Luxembourg ‘offers financial gateway to Europe’ for China
Editor's Note: Global Times reporter Ma Jingjing (GT) interviewed Luxembourg for Finance CEO Nicolas Mackel (Mackel) about the country’s role in China’s financial presence in Europe, given that some European countries, including Luxembourg, are trying to attract UK-based financial enterprises after Brexit.
GT: What advantages does Luxembourg offer financial institutions, especially from China, compared with other European countries?
Mackel: Luxembourg offers many advantages. Let us take the example of insurance companies. Their business is a long-term one, so they are looking for stability. Although Germany also offers stability, we provide additional advantages, such as a multilingual, multinational environment.
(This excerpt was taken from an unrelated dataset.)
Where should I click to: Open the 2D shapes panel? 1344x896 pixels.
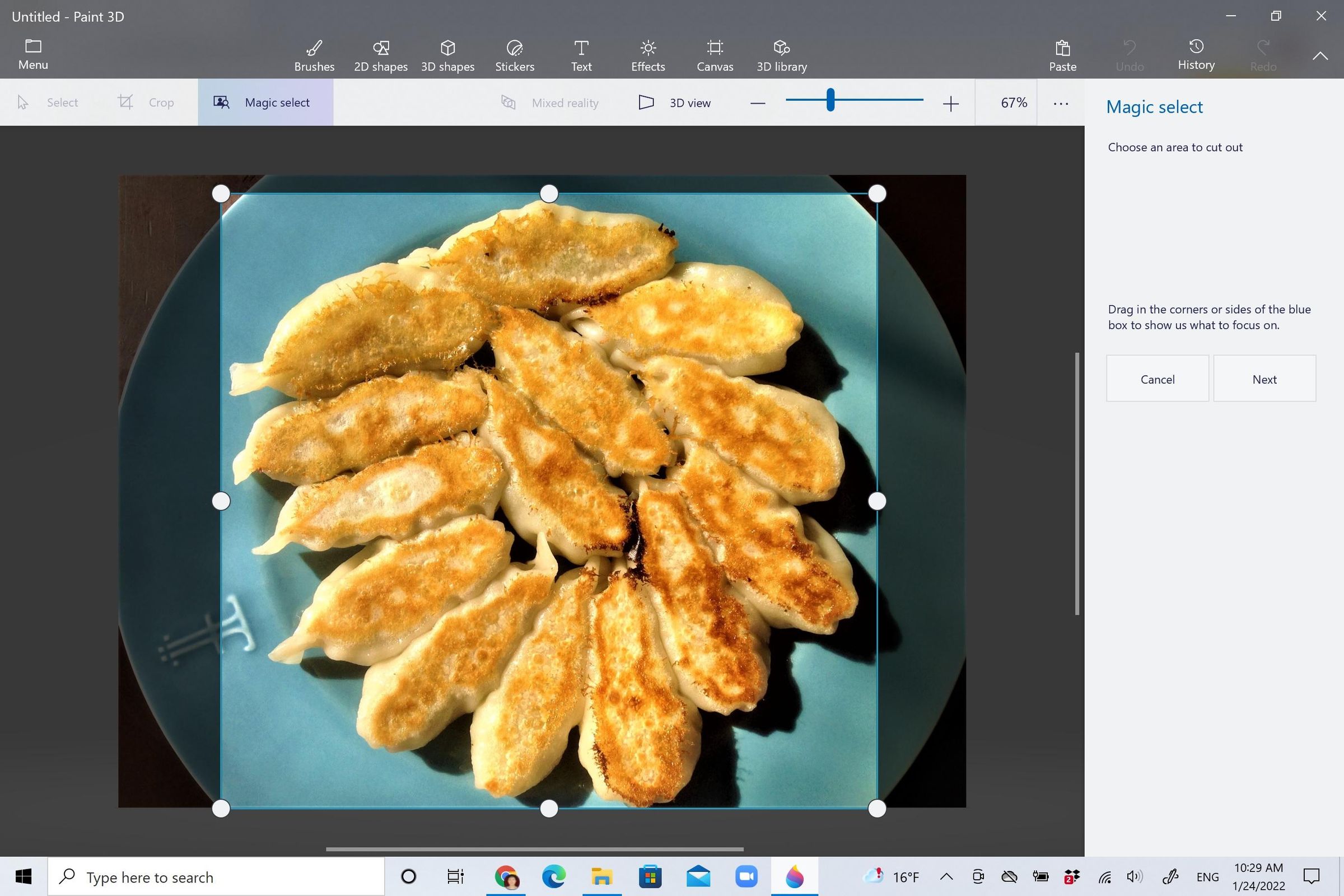381,54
Luxembourg has a very small market, but we do not limit our focus to the domestic market. Companies that set up operations in Luxembourg can cover all the other markets in Europe. The international dimension of Luxembourg, its multilingual population and the efficiency of its small bureaucracy make an enormous difference.
GT: Luxembourg is a leading hub for cross-border yuan business. Why does Luxembourg think highly of the yuan?
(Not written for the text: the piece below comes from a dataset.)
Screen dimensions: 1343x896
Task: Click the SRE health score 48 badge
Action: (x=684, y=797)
Mackel: Luxembourg has developed this activity because we firmly believe in the potential of China, in particular its capital markets. We were proven right first by the IMF’s decision to include the yuan in the Special Drawing Rights currency basket in 2015, and we were proven right again by the decision of MSCI to include China stocks in its indexes. For us, [carrying out yuan business] is a long process and we understand the contingencies and constraints. But we firmly believe in the potential of the Chinese market and we see Luxembourg as a platform through which many of these operations can be done.
GT: A video by Luxembourg for Finance titled Luxembourg: China's Bridge to Europe portrays the country as an ideal gateway to the EU for China. Can you elaborate on what makes Luxembourg so ideal?
Mackel: Luxembourg has established an ecosystem of Chinese activity. So far, seven large Chinese banks, such as Bank of China, have chosen to set up their EU hubs in Luxembourg. Our leadership has an open attitude toward Chinese business and yuan-denominated products. They look carefully and try to understand the constraints of investing in a nonconvertible currency, and they allow European and international investors to invest through Luxembourg investment funds into the Chinese capital market. It is very much this openness to foreign investment and the international dimension of Luxembourg that make it so ideal.